9 ⭕ 9. Permainan aneh

^Selamat Membaca^

...

"Kalian mau kemana?" tanya Qiana.

Aditya menghentikan langkahnya dan menoleh pada Qiana, "Saya dan Naya akan pulang sekarang, bu"

Qiana melototi keduanya, "Kenapa? Kalian baru saja sampai, lebih baik menginaplah dua hari atau tiga hari di rumah ini" ujar Qiana.

"Ada apa ini?" tanya Azraqi yang melihat anak, menantunya dan istrinya saling berbicara dengan ekspresi yang tak biasa.

Qiana menunjuk keduanya, "Lihat mereka berdua mas"

"Untuk apa?" tanya Azraqi bingung.

"Mereka berdua ingin pergi padahal belum sejam mereka disini, cobalah berbicara dengan mereka agar tinggal lebih lama di rumah ini" adu Qiana.

Azraqi menaikkan alisnya menatap Aditya dan Naya, "Kalian kenapa ingin pulang lebih dulu?"

Aditya mengeraskan rahangnya, "Kami!---"

"Tidak ada apa-apa, kami hanya bingung tidur di mana.

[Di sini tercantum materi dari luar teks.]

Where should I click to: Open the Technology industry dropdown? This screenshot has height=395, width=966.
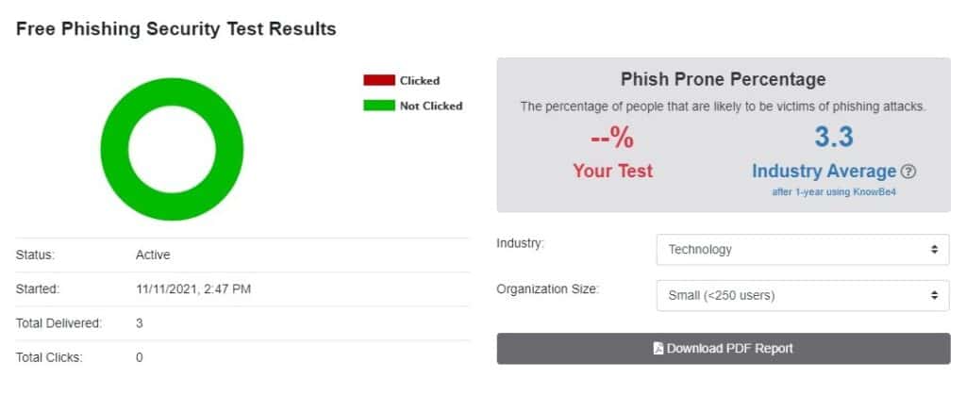803,249
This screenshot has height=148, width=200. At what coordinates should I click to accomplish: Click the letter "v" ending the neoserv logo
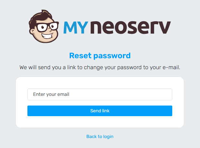164,28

Lagipula di sini terlalu ramai untuk kami yang masih berstatus pengantin baru, benar begitu kak?" potong Naya.

Menurut Naya membuat masalah baru bukan ide yang bagus untuk saat ini.

"Naya apa yang kamu ka--"

Aditya menghentikan perkataannya melihat tatapan memohon dari Naya, dirinya menghembuskan napas kasar dan menatap kedua orang tuanya, "Iya Naya benar, kami hanya sedang bingung"

Qiana dan Azraqi menyorot tidak percaya pada keduanya, tapi tetap menganggukkan kepala seakan percaya dengan ucapan keduanya.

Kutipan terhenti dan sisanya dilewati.